Now visualise this. If India could harness this free spirit of enterprise and offer some guidance, support, training and financial assistance, the potential to get an immediate jump in GDP is there for the asking. Narendra Modi recognises this and was clear of the potential of this low-hanging fruit.
If MUDRA can continue to retain focus on the underprivileged and extend its reach to the interiors, it can well emerge as a bigger success story than what Grameen Bank of Bangladesh ever was or will be.
There is an old saying that goes like this: “Give a man a fish you feed him for a day, teach him how to fish and he will never go hungry”. MUDRA Bank is a step by the government that can be a game changer in giving birth to a new set of entrepreneurs, some of whom may scale heights not imagined today. This is far better than giving subsidy, which may seem welcoming at first, but does little to help an individual strive for a better life. MUDRA is the way to go.
The modalities of functioning of MUDRA Bank are in place and it has been decided that the funding activity will be carried out by microfinance institutions. However, the small businesses have to wait to get full information on Mudra Bank and have a clarity on who all are eligible for loans and how to get the benefits of this scheme.

Recent Developments

·         Hasmukh Adhia, union financial service secretary said that Mudra Bank will be first set up as a subsidiary of the Small Industries Development Bank of India and later will be converted to a full-fledged bank through an Act of Parliament. Adhia made this announcement during a ‘roundtable on financing of innovations’ which was attended by chiefs of banks and financial institutions, and also the President of India. Although Adhia did not disclose the details about the set up of Mudra Bank, he said that the Prime Minister will launch it soon.
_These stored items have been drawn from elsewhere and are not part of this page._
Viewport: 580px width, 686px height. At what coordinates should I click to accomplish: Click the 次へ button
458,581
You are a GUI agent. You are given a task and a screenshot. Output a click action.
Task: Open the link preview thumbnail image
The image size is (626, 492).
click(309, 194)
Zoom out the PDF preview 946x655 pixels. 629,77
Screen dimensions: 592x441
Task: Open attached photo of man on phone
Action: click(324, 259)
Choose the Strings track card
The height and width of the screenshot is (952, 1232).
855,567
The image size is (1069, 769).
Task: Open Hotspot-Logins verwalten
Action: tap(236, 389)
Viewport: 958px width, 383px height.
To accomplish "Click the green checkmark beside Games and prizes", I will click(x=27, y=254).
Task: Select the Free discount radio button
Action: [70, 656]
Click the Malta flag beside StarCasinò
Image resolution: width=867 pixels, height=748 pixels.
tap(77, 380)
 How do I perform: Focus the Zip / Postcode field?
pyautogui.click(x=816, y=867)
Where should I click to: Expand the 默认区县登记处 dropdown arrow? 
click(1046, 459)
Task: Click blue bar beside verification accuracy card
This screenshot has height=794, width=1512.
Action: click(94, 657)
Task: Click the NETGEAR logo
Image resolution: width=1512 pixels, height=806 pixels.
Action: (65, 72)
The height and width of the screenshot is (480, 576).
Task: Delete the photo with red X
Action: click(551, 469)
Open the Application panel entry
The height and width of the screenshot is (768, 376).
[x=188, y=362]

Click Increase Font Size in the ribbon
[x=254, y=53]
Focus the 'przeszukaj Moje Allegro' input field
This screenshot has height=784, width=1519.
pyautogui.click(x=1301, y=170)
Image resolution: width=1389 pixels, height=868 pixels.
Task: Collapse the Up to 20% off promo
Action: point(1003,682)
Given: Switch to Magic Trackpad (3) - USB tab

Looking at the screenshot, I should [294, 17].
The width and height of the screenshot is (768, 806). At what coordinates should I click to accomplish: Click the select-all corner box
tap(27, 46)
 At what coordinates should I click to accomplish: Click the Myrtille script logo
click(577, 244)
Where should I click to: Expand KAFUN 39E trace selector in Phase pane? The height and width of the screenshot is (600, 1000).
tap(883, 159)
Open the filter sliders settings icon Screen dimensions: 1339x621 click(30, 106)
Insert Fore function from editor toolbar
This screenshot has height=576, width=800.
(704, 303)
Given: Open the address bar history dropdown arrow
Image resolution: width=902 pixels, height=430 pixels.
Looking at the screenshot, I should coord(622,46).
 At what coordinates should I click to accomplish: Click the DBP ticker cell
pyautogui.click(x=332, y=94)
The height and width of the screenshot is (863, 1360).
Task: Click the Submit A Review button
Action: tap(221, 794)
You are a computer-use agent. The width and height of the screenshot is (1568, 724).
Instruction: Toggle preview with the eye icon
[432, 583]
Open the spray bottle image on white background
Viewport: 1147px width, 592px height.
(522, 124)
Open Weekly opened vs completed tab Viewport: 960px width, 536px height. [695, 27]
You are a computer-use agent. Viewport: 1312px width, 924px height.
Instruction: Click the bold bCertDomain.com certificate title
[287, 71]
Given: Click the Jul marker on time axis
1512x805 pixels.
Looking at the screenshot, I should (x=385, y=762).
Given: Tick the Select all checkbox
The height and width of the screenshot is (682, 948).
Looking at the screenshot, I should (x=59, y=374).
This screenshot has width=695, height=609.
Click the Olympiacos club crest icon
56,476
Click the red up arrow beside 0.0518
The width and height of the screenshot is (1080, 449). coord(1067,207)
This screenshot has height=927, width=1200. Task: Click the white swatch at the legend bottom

·         MUDRA bank has join hands with 19 state and regional level coordinators so as to reach the small entrepreneurs who have limited branch presence and are cut off from the general banking system. The initiative taken by the government is expected to be helpful for the small and micro businesses. It is also expected that these businesses will generate 10 times more number of jobs which are normally generated by the big business firms/companies at present.